The city government’s recently released annual financial evaluation, including financial statements and an independent auditor’s report, describes a clean bill of fiscal health, especially regarding the city’s conservative debt posture.
The financial report — the Comprehensive Annual Financial Report — serves as a kind of companion to the budget. Each year, whereas the budget looks forward to the next fiscal year, the financial report evaluates the prior fiscal year.
Reviewing FY 2018, which ended June 30, independent auditors offered an “unmodified” opinion, the best possible, of the city’s financial statements. That’s after obtaining “reasonable assurance” that the statements “are free of material misstatement,” according to the audit report. Material misstatements include errors, omissions and fraud, which in the auditor’s “professional judgment” might, among other things, “influence the economic decisions of users,” according to the American Institute of CPAs, a professional association.
In addition to the audit, the report includes analysis of various metrics that describe fiscal health, a few of which are described below.
BOTTOM LINE
The city’s net position and General Fund balance have exhibited upward trends over the past decade, notwithstanding changes in calculation methods over the years that can complicate historical comparison.
The city’s “net position” is its bottom line. Specifically, it’s “the difference between assets and deferred outflows, on the one hand, and liabilities and deferred inflows, on the other,” according to the Governmental Accounting Standards Board, a standards-setting organization. Non-monetary capital assets (land, buildings, etc.) and long-term bond and/or pension liabilities are included. “Over time, increases or decreases in the City’s net position are indicators of whether its financial health is improving or deteriorating,” according to the report.
Fund balance is similar to net position, though narrower and shorter-term in scope, indicating only the net of financial assets and liabilities of specific funds, such as the general or capital projects funds. This measure is of “central importance to the credit reviews performed by municipal bond analysts;” it serves “to identify the available liquid resources that can be used to repay long-term debt,” according to the Governmental Accounting Standards Board. The government can also draw on fund balance to address emergencies.

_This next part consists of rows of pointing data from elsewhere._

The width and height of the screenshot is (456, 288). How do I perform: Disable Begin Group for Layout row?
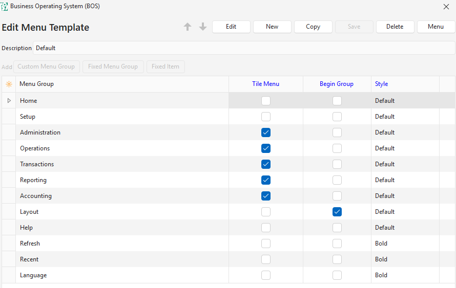pyautogui.click(x=337, y=212)
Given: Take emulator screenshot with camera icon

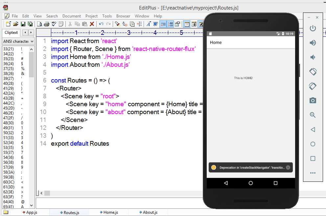Looking at the screenshot, I should 313,101.
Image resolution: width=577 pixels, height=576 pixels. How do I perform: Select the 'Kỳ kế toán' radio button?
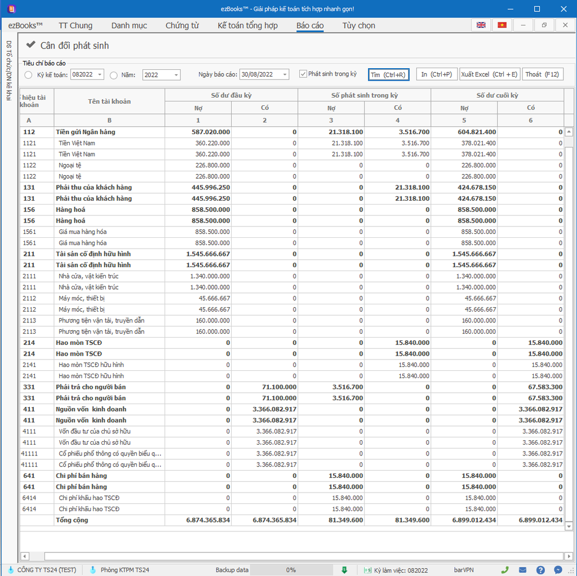pyautogui.click(x=29, y=75)
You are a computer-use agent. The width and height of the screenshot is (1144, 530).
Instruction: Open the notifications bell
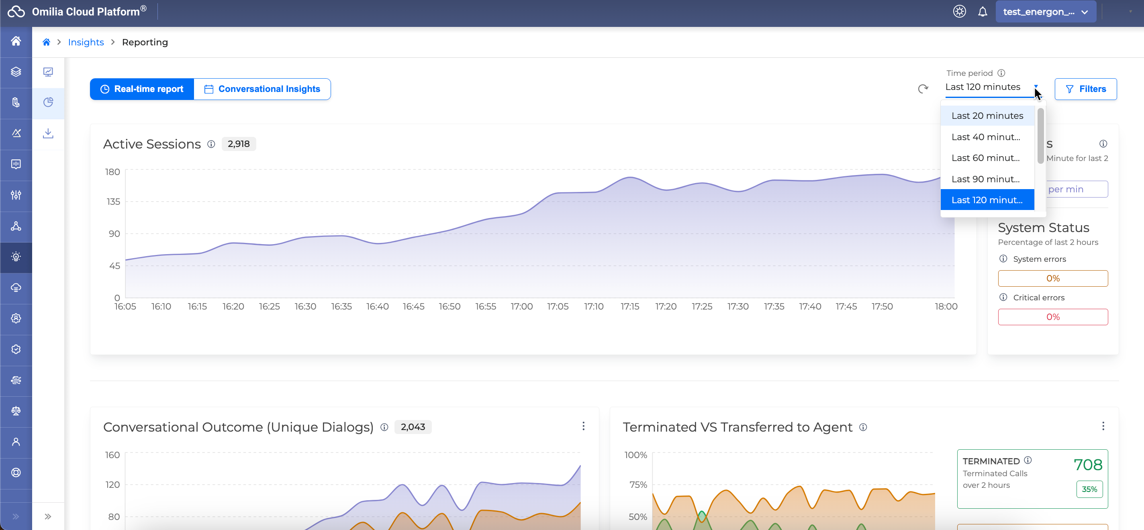tap(982, 12)
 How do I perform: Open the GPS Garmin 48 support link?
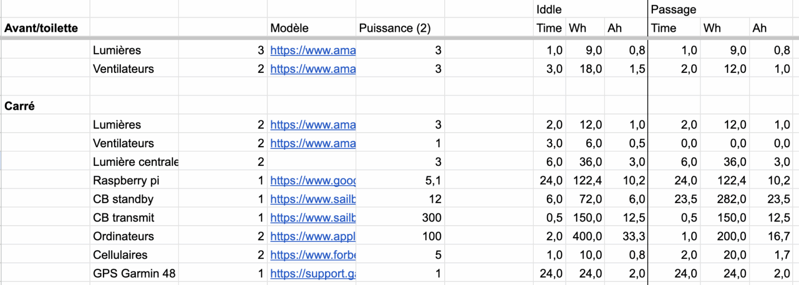[313, 274]
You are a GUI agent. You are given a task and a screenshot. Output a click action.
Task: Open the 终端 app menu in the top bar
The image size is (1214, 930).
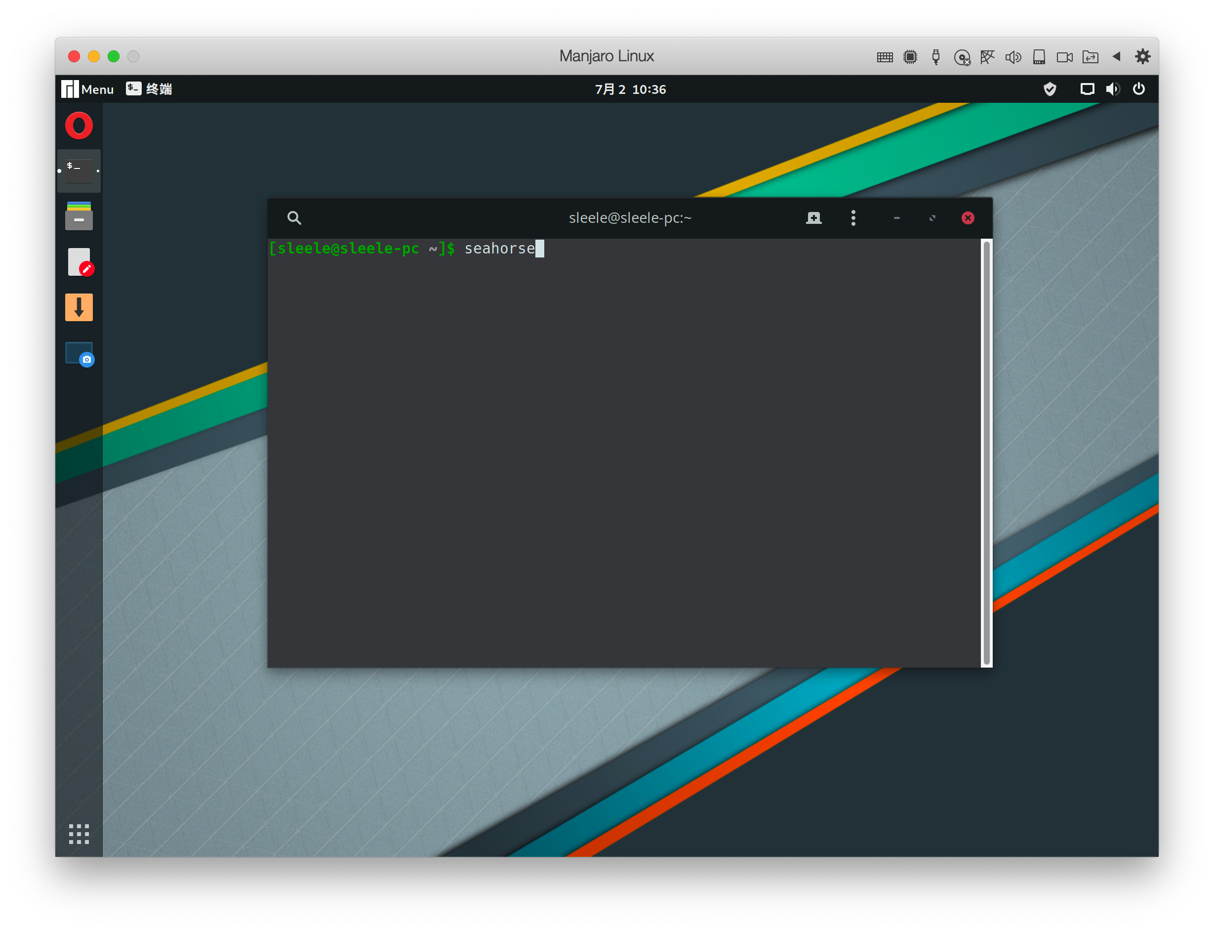pos(149,89)
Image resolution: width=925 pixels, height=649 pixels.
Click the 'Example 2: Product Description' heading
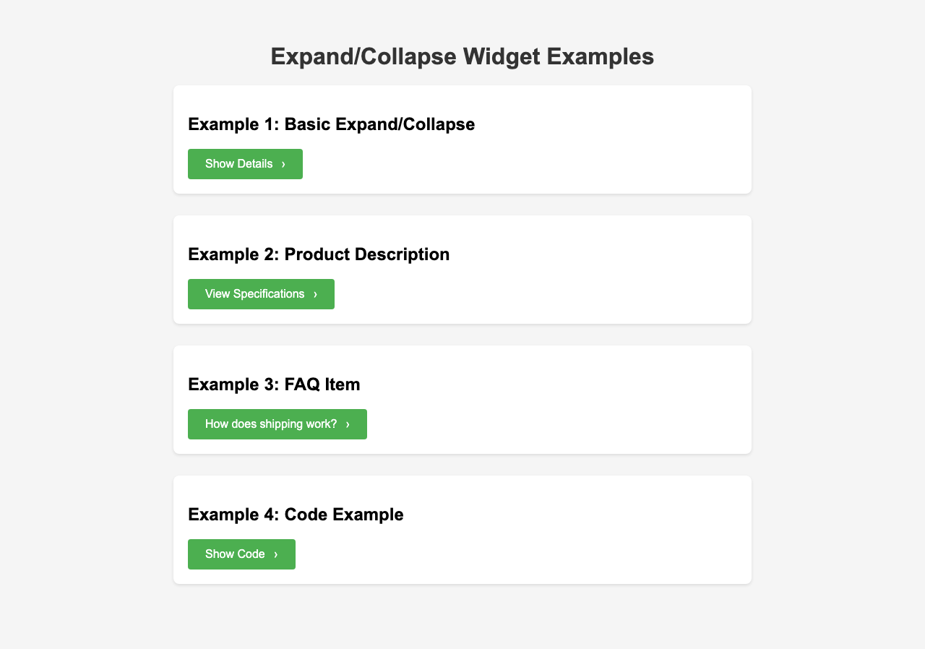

Director of Finance Kendel Taylor cited New York’s Westchester County as a cautionary tale: “We have actively increased fund balance reserves over the past 5-plus years to go from 10 percent to more than 15 percent. Also, … we were within one percent of [our budgeted revenue] target,” she said. By contrast, “Westchester was downgraded [from its AAA rating] for not maintaining a healthy reserve and for revenue forecasts that were somewhat risky.”
DEBT
Three debt ratios that the city tracks have all increased over the past decade: debt as a percentage of the assessed value of real property; debt per capita as a percentage of per capita income; debt service as a percentage of general government expenditure. But all measures remain within their state-mandated and self-imposed limits.

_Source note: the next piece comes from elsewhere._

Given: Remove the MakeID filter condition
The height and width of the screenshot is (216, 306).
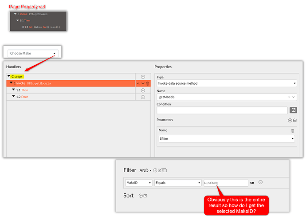Looking at the screenshot, I should pos(261,182).
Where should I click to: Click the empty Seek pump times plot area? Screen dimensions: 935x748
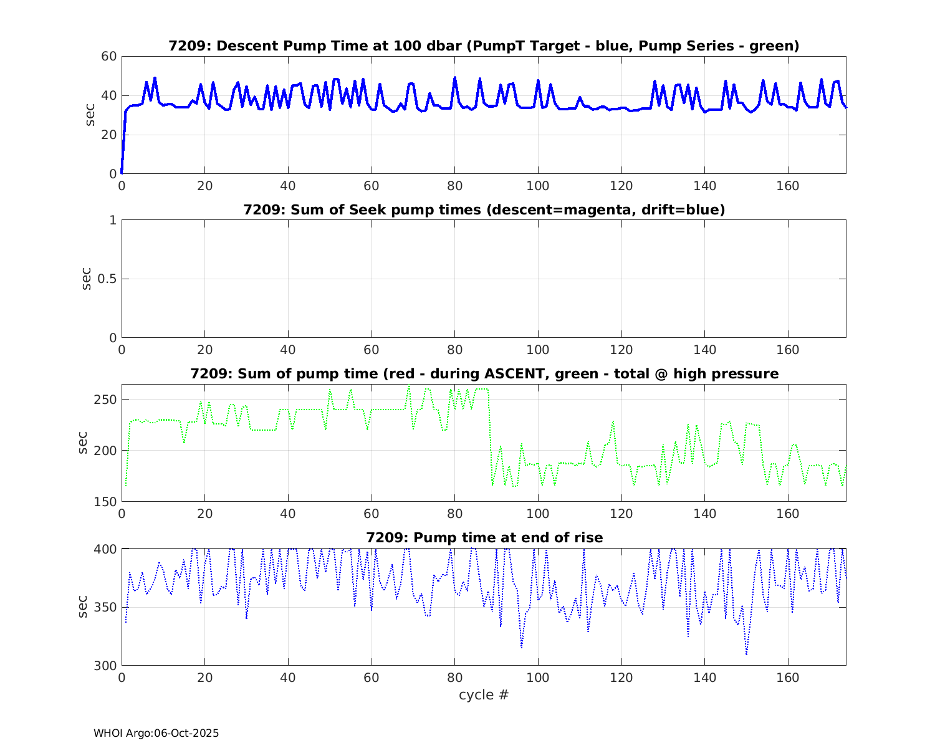coord(484,279)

In the first case, while the state constitution would allow the city to carry debt equal to 10 percent of total fair market value, the city carried only 1.49 percent in FY 2018. On the one hand, Taylor cited a recent review from Moody’s, a credit rating agency, which lauded Alexandria’s “conservative debt issuance guidelines” and “manageable” long-term debt, “despite an extensive capital plan.” On the other hand, keeping the debt ratio low left $3.4 billion in untapped legal debt capacity.

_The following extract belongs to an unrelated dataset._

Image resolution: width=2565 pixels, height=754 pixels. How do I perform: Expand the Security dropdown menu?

Asked why the city doesn’t issue more bonds in light of its looming list of capital projects, Taylor said: “It is important that debt service payments in relationship to the rest of the budget do not become disproportionate. … If debt service were to become a greater share of the pie, either programs or services would need to be reduced or eliminated or the tax rate would need to go up.” Furthermore, “Issuing significantly more debt than is planned would definitely cause concerns with our rating agencies. … A sudden, significant increase in debt would be contradictory to our long time practice for which we receive positive feedback from the rating analysts,” and which allow the city to borrow more cheaply.
PENSION FUNDING
“Long-term pension liability funding is critical. The [credit] rating agencies are looking for it” as “a very strong criterion,” Taylor told City Council earlier this year.
“Funding status is a measure that captures a government’s ongoing effort at one point in time to prefund its future pension liability, generally expressed as the ratio of assets to liabilities (also referred to as the funded ratio),” according to a 2007 report from the U.S. Government Accountability Office. An 80 percent funding level is “generally viewed as being acceptable to support future pension costs. However, funding levels across the different plans [surveyed at the time] ranged from about 32 to 113 percent. Those state and local governments with plans that are funded below acceptable levels may face tough choices in the future between the need to raise taxes, cut spending, or reduce benefits in order to meet their obligations.”
Kendel concurs that “a pension that is 80 percent funded is definitely in great shape. However, we don’t shoot for 80 percent. We do shoot for 100 percent, but rarely get there. Changes in investment performance, changes in assumed rates of return, and other actuarial analysis and assumptions can quickly change a pension’s funded levels.”